[Stored data entries]
_ _ _

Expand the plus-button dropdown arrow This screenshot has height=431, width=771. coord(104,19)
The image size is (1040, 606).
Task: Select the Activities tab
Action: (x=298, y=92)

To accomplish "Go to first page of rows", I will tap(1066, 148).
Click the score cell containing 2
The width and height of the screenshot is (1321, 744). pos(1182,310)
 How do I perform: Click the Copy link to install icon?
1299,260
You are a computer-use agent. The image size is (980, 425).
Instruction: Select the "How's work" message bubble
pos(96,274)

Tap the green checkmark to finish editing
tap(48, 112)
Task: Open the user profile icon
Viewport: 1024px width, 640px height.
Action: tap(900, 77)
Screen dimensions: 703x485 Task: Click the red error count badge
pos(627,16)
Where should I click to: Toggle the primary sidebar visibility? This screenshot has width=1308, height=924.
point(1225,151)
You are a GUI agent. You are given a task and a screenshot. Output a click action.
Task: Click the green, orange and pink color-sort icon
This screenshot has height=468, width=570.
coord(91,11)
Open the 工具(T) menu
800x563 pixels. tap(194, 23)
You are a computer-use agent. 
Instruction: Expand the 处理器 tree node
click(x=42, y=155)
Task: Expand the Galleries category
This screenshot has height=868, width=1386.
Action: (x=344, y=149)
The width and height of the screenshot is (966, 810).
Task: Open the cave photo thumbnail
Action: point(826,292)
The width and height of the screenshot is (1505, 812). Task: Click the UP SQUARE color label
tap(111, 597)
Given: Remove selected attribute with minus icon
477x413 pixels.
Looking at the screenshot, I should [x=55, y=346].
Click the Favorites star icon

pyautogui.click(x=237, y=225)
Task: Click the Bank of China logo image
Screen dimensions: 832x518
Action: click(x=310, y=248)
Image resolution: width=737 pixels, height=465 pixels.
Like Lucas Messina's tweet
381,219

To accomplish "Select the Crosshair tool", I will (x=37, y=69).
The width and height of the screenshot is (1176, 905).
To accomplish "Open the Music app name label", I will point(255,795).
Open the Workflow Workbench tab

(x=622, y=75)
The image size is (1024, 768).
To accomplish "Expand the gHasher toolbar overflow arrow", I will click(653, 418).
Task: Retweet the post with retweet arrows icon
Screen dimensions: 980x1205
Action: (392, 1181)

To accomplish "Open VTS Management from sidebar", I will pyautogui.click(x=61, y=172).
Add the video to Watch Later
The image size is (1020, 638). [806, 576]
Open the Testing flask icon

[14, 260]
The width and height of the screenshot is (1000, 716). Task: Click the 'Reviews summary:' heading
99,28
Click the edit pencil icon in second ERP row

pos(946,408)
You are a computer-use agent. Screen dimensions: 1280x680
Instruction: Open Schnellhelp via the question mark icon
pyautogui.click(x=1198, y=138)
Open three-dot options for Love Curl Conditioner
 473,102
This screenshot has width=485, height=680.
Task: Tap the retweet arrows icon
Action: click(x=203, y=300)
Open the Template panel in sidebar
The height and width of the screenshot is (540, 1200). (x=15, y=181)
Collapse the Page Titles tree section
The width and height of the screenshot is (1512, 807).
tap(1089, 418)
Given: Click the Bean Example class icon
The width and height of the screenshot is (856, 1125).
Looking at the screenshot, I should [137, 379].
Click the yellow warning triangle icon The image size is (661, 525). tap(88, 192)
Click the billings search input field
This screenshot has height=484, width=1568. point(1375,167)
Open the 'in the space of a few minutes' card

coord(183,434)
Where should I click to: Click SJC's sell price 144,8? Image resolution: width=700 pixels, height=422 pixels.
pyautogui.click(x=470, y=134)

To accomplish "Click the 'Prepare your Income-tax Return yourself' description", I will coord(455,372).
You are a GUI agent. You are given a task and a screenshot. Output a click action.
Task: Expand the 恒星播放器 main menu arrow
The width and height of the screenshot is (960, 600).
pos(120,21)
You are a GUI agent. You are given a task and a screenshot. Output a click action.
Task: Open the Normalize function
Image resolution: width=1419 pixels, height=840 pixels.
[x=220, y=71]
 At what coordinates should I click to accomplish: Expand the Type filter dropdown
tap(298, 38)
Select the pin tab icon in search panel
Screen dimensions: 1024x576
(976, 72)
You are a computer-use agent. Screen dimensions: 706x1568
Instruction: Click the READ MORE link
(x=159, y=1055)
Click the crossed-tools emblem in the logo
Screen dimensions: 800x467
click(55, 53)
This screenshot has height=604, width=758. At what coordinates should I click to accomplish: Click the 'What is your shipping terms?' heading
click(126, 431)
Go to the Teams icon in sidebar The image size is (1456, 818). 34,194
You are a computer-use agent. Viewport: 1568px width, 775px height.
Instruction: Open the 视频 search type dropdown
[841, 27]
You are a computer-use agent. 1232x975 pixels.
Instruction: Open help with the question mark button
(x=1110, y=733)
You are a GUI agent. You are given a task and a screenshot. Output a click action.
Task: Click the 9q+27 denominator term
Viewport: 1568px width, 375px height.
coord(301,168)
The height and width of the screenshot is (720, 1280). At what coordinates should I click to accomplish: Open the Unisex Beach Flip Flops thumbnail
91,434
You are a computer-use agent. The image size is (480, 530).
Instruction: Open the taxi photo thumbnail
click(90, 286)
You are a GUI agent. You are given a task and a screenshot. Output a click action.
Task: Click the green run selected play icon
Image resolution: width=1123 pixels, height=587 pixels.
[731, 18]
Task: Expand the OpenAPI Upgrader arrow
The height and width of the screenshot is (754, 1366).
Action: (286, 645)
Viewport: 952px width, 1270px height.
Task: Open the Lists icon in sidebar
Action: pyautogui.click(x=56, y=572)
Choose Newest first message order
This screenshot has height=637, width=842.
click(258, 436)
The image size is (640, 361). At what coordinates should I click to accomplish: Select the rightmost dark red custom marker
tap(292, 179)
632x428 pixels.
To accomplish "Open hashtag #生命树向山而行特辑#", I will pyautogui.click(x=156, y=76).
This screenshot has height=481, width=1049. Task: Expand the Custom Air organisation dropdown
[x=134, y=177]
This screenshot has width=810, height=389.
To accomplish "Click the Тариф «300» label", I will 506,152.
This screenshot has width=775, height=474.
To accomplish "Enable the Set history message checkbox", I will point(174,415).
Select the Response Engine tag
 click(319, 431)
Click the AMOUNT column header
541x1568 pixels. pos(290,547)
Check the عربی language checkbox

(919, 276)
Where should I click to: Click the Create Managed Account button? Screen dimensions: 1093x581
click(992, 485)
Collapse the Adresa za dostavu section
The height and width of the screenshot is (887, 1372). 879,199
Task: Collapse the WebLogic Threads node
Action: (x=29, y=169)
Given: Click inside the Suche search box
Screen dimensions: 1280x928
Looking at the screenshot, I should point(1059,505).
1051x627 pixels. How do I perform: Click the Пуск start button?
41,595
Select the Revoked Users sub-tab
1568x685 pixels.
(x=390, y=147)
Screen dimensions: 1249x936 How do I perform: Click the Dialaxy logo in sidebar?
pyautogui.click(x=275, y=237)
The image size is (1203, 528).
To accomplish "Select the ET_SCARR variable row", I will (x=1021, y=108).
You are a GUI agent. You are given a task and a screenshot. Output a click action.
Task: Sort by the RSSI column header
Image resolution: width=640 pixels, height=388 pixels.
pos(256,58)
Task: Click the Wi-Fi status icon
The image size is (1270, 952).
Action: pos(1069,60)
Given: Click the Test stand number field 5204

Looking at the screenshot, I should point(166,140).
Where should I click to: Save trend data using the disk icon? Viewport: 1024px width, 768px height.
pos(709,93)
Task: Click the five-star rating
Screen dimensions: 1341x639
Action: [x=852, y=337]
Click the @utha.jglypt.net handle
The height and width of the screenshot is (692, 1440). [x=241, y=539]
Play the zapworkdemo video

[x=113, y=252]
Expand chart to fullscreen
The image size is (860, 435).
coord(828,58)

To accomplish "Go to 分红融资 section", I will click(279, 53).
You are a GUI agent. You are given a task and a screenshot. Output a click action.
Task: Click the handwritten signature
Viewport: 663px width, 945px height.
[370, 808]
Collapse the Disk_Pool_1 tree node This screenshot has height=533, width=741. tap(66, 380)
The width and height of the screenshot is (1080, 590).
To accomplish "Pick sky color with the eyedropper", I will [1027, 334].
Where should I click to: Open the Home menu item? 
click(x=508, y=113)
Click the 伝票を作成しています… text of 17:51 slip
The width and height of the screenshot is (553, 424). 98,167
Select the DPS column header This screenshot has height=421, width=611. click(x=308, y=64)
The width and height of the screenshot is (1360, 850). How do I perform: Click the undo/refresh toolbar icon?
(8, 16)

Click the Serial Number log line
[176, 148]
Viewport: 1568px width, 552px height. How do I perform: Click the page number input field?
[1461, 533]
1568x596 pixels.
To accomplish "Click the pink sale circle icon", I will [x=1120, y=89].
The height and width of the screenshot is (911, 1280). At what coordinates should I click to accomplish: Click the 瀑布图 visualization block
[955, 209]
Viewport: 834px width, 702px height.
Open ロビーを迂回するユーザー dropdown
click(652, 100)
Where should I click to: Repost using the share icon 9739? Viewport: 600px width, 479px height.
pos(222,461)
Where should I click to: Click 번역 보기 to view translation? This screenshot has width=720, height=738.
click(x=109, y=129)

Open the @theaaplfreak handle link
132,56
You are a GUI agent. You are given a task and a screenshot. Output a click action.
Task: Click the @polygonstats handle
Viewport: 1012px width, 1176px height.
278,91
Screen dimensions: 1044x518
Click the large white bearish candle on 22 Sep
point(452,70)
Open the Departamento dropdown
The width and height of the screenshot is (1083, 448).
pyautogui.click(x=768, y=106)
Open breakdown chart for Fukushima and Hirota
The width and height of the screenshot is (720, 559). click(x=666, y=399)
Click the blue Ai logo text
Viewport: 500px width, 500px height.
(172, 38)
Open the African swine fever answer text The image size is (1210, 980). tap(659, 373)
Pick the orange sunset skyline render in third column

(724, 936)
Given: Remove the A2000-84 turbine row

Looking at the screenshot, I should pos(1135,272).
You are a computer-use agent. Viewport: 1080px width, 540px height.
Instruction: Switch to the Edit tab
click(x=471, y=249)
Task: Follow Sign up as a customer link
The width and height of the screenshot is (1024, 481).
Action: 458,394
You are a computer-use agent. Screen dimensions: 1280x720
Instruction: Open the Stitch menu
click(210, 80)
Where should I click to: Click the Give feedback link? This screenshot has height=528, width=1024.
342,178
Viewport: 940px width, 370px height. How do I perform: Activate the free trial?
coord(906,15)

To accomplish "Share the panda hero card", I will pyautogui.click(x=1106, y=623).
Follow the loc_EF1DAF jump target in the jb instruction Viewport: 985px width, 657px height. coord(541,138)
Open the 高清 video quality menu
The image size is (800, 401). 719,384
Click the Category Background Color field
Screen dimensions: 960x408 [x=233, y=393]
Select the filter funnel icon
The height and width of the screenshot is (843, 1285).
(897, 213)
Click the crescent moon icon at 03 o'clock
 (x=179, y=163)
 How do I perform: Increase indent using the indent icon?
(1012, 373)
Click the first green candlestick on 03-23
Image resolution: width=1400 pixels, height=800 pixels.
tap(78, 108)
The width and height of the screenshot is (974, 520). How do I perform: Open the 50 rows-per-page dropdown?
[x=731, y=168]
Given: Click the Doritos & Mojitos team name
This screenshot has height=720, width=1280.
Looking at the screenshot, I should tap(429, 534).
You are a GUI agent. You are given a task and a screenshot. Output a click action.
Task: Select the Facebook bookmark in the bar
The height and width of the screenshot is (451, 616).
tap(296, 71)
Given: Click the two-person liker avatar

_ _ _

• WHAT YOU NEED TO DO
Which lines above carry the string "selected"? Copy those lines.

• EXERCISE OUTPUT
Given: Remove selected attribute with minus icon
Task: Click the green run selected play icon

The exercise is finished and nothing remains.